_Work item:_
Go through the lines below and retype each one exactly.

(Beginning of Records to use)

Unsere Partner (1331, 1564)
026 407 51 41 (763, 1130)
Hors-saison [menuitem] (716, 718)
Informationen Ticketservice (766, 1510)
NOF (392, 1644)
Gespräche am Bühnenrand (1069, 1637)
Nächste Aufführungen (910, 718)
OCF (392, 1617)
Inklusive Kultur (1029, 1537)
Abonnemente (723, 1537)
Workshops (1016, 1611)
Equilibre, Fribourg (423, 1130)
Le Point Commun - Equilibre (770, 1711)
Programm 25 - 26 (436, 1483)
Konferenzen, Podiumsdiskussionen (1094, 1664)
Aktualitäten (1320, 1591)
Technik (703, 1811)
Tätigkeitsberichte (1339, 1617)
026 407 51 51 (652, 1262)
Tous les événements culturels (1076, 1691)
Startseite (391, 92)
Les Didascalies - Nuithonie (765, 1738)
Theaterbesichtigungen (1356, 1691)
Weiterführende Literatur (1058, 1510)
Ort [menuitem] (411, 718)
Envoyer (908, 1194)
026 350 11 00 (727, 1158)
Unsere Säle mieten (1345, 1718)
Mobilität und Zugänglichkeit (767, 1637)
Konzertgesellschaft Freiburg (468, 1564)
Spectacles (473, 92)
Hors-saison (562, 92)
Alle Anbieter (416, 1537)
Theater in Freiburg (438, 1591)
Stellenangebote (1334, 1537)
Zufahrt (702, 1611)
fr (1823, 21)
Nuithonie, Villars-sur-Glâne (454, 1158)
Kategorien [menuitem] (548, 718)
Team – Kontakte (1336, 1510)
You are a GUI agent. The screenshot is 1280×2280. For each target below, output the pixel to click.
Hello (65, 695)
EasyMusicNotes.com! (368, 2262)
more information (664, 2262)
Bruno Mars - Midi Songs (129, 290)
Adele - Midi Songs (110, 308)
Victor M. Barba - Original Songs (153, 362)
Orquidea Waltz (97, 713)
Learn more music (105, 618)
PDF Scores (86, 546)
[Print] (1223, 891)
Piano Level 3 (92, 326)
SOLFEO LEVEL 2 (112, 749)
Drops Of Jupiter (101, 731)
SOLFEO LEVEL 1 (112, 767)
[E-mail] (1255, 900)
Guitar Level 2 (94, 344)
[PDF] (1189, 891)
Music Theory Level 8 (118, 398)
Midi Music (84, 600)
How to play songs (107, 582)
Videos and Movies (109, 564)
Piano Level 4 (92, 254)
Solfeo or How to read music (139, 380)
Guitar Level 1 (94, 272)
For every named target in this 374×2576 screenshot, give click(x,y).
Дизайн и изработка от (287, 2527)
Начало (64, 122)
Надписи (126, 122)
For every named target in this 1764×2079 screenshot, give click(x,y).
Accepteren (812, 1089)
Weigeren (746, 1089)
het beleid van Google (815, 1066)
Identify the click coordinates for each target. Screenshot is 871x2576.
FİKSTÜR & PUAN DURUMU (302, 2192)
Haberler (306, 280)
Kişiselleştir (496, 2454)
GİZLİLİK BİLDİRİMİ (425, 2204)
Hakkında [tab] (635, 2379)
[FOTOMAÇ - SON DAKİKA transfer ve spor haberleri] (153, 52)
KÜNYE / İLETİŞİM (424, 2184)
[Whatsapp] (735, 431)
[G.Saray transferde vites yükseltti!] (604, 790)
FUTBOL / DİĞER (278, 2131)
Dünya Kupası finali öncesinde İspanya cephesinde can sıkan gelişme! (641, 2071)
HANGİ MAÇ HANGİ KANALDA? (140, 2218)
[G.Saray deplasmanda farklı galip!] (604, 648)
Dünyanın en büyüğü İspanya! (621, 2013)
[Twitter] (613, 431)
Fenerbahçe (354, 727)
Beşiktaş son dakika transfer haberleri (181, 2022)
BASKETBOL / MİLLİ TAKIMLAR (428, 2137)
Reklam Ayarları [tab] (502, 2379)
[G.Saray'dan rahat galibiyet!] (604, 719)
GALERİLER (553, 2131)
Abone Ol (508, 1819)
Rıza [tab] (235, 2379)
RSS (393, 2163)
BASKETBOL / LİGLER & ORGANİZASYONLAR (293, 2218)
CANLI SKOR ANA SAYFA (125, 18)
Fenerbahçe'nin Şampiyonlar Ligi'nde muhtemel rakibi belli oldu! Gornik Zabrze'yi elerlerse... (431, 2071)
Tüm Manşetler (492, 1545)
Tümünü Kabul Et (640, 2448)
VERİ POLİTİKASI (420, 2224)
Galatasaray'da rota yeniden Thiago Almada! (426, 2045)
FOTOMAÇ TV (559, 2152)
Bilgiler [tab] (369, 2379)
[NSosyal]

(End of Records to use)

_Answer:_
Unsere Partner (1331, 1564)
026 407 51 41 (763, 1130)
Hors-saison [menuitem] (716, 718)
Informationen Ticketservice (766, 1510)
NOF (392, 1644)
Gespräche am Bühnenrand (1069, 1637)
Nächste Aufführungen (910, 718)
OCF (392, 1617)
Inklusive Kultur (1029, 1537)
Abonnemente (723, 1537)
Workshops (1016, 1611)
Equilibre, Fribourg (423, 1130)
Le Point Commun - Equilibre (770, 1711)
Programm 25 - 26 (436, 1483)
Konferenzen, Podiumsdiskussionen (1094, 1664)
Aktualitäten (1320, 1591)
Technik (703, 1811)
Tätigkeitsberichte (1339, 1617)
026 407 51 51 (652, 1262)
Tous les événements culturels (1076, 1691)
Startseite (391, 92)
Les Didascalies - Nuithonie (765, 1738)
Theaterbesichtigungen (1356, 1691)
Weiterführende Literatur (1058, 1510)
Ort [menuitem] (411, 718)
Envoyer (908, 1194)
026 350 11 00 (727, 1158)
Unsere Säle mieten (1345, 1718)
Mobilität und Zugänglichkeit (767, 1637)
Konzertgesellschaft Freiburg (468, 1564)
Spectacles (473, 92)
Hors-saison (562, 92)
Alle Anbieter (416, 1537)
Theater in Freiburg (438, 1591)
Stellenangebote (1334, 1537)
Zufahrt (702, 1611)
fr (1823, 21)
Nuithonie, Villars-sur-Glâne (454, 1158)
Kategorien [menuitem] (548, 718)
Team – Kontakte (1336, 1510)
You are a GUI agent. The screenshot is 1280×2280. For each target below, output the pixel to click.
Hello (65, 695)
EasyMusicNotes.com! (368, 2262)
more information (664, 2262)
Bruno Mars - Midi Songs (129, 290)
Adele - Midi Songs (110, 308)
Victor M. Barba - Original Songs (153, 362)
Orquidea Waltz (97, 713)
Learn more music (105, 618)
PDF Scores (86, 546)
[Print] (1223, 891)
Piano Level 3 (92, 326)
SOLFEO LEVEL 2 (112, 749)
Drops Of Jupiter (101, 731)
SOLFEO LEVEL 1 (112, 767)
[E-mail] (1255, 900)
Guitar Level 2 (94, 344)
[PDF] (1189, 891)
Music Theory Level 8 (118, 398)
Midi Music (84, 600)
How to play songs (107, 582)
Videos and Movies (109, 564)
Piano Level 4 (92, 254)
Solfeo or How to read music (139, 380)
Guitar Level 1 (94, 272)
For every named target in this 374×2576 screenshot, give click(x,y).
Дизайн и изработка от (287, 2527)
Начало (64, 122)
Надписи (126, 122)
For every named target in this 1764×2079 screenshot, give click(x,y).
Accepteren (812, 1089)
Weigeren (746, 1089)
het beleid van Google (815, 1066)
Identify the click coordinates for each target. Screenshot is 871x2576.
FİKSTÜR & PUAN DURUMU (302, 2192)
Haberler (306, 280)
Kişiselleştir (496, 2454)
GİZLİLİK BİLDİRİMİ (425, 2204)
Hakkında [tab] (635, 2379)
[FOTOMAÇ - SON DAKİKA transfer ve spor haberleri] (153, 52)
KÜNYE / İLETİŞİM (424, 2184)
[Whatsapp] (735, 431)
[G.Saray transferde vites yükseltti!] (604, 790)
FUTBOL / DİĞER (278, 2131)
Dünya Kupası finali öncesinde İspanya cephesinde can sıkan gelişme! (641, 2071)
HANGİ MAÇ HANGİ KANALDA? (140, 2218)
[G.Saray deplasmanda farklı galip!] (604, 648)
Dünyanın en büyüğü İspanya! (621, 2013)
[Twitter] (613, 431)
Fenerbahçe (354, 727)
Beşiktaş son dakika transfer haberleri (181, 2022)
BASKETBOL / MİLLİ TAKIMLAR (428, 2137)
Reklam Ayarları [tab] (502, 2379)
[G.Saray'dan rahat galibiyet!] (604, 719)
GALERİLER (553, 2131)
Abone Ol (508, 1819)
Rıza [tab] (235, 2379)
RSS (393, 2163)
BASKETBOL / LİGLER & ORGANİZASYONLAR (293, 2218)
CANLI SKOR ANA SAYFA (125, 18)
Fenerbahçe'nin Şampiyonlar Ligi'nde muhtemel rakibi belli oldu! Gornik Zabrze'yi elerlerse... (431, 2071)
Tüm Manşetler (492, 1545)
Tümünü Kabul Et (640, 2448)
VERİ POLİTİKASI (420, 2224)
Galatasaray'da rota yeniden Thiago Almada! (426, 2045)
FOTOMAÇ TV (559, 2152)
Bilgiler [tab] (369, 2379)
[NSosyal]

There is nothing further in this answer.